**Your instructions**
Report each line in the items below that contains the string "pixels".

Items pointing to text and elements
────────

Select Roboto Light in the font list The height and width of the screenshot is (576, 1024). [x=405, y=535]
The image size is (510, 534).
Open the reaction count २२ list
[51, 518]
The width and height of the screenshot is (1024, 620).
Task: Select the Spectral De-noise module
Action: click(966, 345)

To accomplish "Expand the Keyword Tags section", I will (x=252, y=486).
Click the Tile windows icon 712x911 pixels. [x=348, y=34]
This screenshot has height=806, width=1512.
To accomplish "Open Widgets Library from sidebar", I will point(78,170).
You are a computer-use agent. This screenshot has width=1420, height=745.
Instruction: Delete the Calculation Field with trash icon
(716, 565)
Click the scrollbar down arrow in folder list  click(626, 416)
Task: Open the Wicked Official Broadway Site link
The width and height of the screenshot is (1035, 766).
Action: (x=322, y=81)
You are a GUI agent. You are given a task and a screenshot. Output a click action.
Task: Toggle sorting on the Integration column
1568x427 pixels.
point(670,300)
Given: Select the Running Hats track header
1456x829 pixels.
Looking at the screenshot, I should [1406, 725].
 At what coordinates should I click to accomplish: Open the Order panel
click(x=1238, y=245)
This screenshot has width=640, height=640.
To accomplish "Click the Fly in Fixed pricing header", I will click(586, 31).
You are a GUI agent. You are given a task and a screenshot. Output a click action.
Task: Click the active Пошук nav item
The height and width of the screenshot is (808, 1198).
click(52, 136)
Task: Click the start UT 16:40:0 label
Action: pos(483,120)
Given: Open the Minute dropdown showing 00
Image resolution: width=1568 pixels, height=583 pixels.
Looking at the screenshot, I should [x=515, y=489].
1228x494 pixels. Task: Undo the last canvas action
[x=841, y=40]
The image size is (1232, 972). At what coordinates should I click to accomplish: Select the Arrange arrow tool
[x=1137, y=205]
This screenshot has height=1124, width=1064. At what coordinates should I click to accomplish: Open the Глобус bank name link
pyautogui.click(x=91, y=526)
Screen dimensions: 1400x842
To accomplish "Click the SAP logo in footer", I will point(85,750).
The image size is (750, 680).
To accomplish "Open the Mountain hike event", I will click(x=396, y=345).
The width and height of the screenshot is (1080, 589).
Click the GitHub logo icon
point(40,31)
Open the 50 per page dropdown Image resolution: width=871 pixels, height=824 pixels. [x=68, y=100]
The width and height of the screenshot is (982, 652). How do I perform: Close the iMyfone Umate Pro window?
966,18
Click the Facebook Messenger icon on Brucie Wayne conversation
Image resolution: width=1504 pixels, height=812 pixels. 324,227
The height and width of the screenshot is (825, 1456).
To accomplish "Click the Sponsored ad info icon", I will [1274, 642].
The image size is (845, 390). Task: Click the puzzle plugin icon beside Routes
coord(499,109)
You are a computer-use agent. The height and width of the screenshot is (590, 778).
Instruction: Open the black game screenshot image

────────

**Finished exercise**
Click the Tile windows icon 712x911 pixels. [x=348, y=34]
1568x427 pixels.
1456x829 pixels.
Image resolution: width=1568 pixels, height=583 pixels.
1228x494 pixels. Task: Undo the last canvas action
Open the 50 per page dropdown Image resolution: width=871 pixels, height=824 pixels. [x=68, y=100]
Image resolution: width=1504 pixels, height=812 pixels. 324,227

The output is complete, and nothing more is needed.